What is the discovery?
High energy diffraction microscopy (HEDM) techniques offer the only means of measuring grain-scale fatigue in metals in three-dimensions and under loading and heating conditions. Far-field HEDM (ff-HEDM) studies at the FAST (Forming and Shaping Technology) beamline at CHEXS can probe the thousands of individual grains within a polycrystalline metal to understand the micromechanics and microstructural response of each grain within its unique local environment. However, ff-HEDM is limited by data collection rates (typically > 5 minutes to collect a full dataset) and a complex data analysis process which typically takes even longer. Now, a new paper appearing in the International Journal of Fatigue reports the first implementation of a real-time data analysis method for ff-HEDM, which can extract meaningful microscopic information as measurements are collected. The method relies on rapidly analyzing partial subsets of the data, using <4% of the detection channels and <1% of the sample rotation range of a typical HEDM dataset. The team consisting of lead author graduate student Dalton Shadle, and Cornell Engineering faculty members Matt Miller and Kelly Nygren, used principal component analysis (PCA) on these partial datasets (which include signal from a small number of grains) and demonstrated that the first 3 components can be correlated with material deformation processes, which can be targeted for further study with full ff-HEDM measurements. This builds on earlier demonstrations at CHEXS of unsupervised machine learning for dimensional reduction of HEDM data, although those methods were not implemented live during experiments. The new analysis method can be performed as quickly as the data can be collected (many data points each second), offering truly real-time, microscopic feedback for users of the FAST beamline.

*Data block:*

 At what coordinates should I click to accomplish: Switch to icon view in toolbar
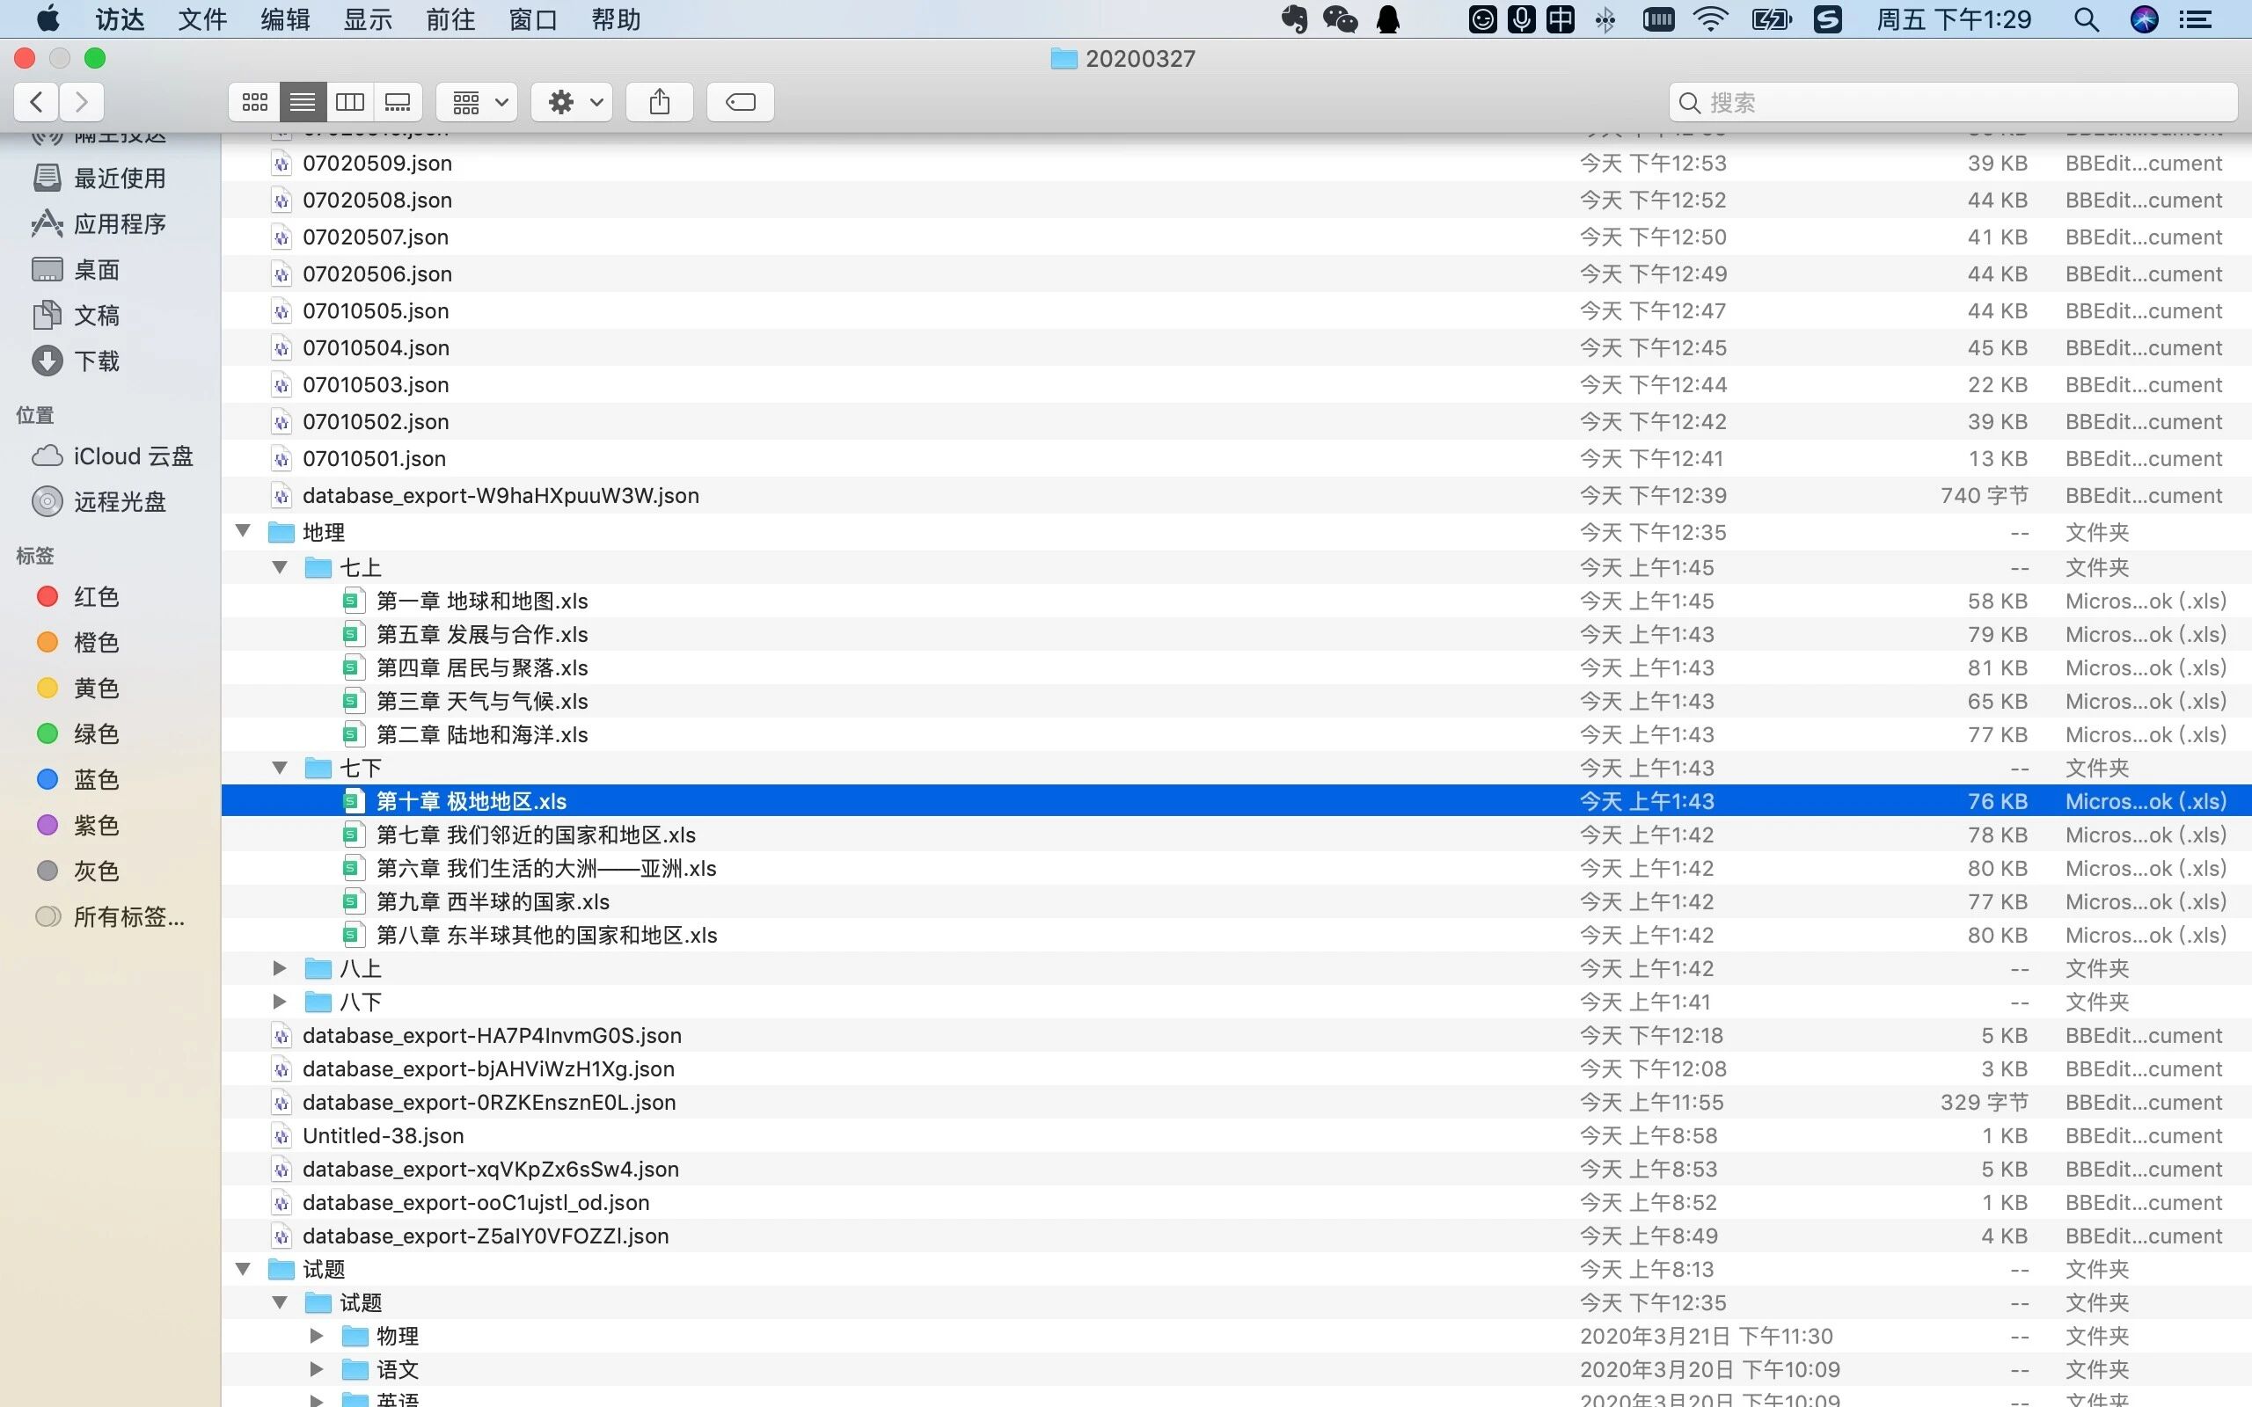coord(254,101)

*Problem A:* Name every person the article on real-time HEDM data analysis identifies as a member of the research team.
*Problem B:* According to the article on real-time HEDM data analysis, in which journal does the new paper appear?
*Problem C:* Pick up the article on real-time HEDM data analysis after its final sentence and carry it forward.

*Exercise answer A:* Dalton Shadle, Matt Miller, Kelly Nygren

*Exercise answer B:* The International Journal of Fatigue.

*Exercise answer C:*
Why is it important?
Complex multi-dimensional diffraction studies with high energy x-rays are a core mission of the two most over-subscribed beamlines at CHEXS (the FAST and QM2 beamlines). However, these precision measurements generate TBs of information-rich data and often require weeks (or even months) to fully understand. This means that CHEXS users may only learn what really is happening inside their sample long after the (typically 2-6 day) experiment is complete. A key long-term goal of the facility is to develop ways to understand “big data” from these experiments in real time, to empower the users to make informed decisions and optimize the chances for success. The work of Shadle, Miller, and Nygren demonstrates a practical implementation that promises to immediately improve the success rate of many FAST users and inspire similar methods to be implemented at other beamlines.
Why did this research need CHEXS?
The FAST beamline at CHEXS is dedicated to understanding engineering materials processing and performance. FAST is the premier facility worldwide for HEDM measurements, which were used for this work. These measurements require the high flux of high energy x-rays which are available at FAST, as well as the suite of in-house detectors and custom load-frames provided to users. This research also made use of the advanced computational infrastructure (both hardware and software) available at FAST to tackle the “big data” challenges associated with rapidly analyzing information from thousands of crystalline grains.
How was the work funded?
Center for High Energy X-ray Sciences (CHEXS), National Science Foundation (DMR-1829070)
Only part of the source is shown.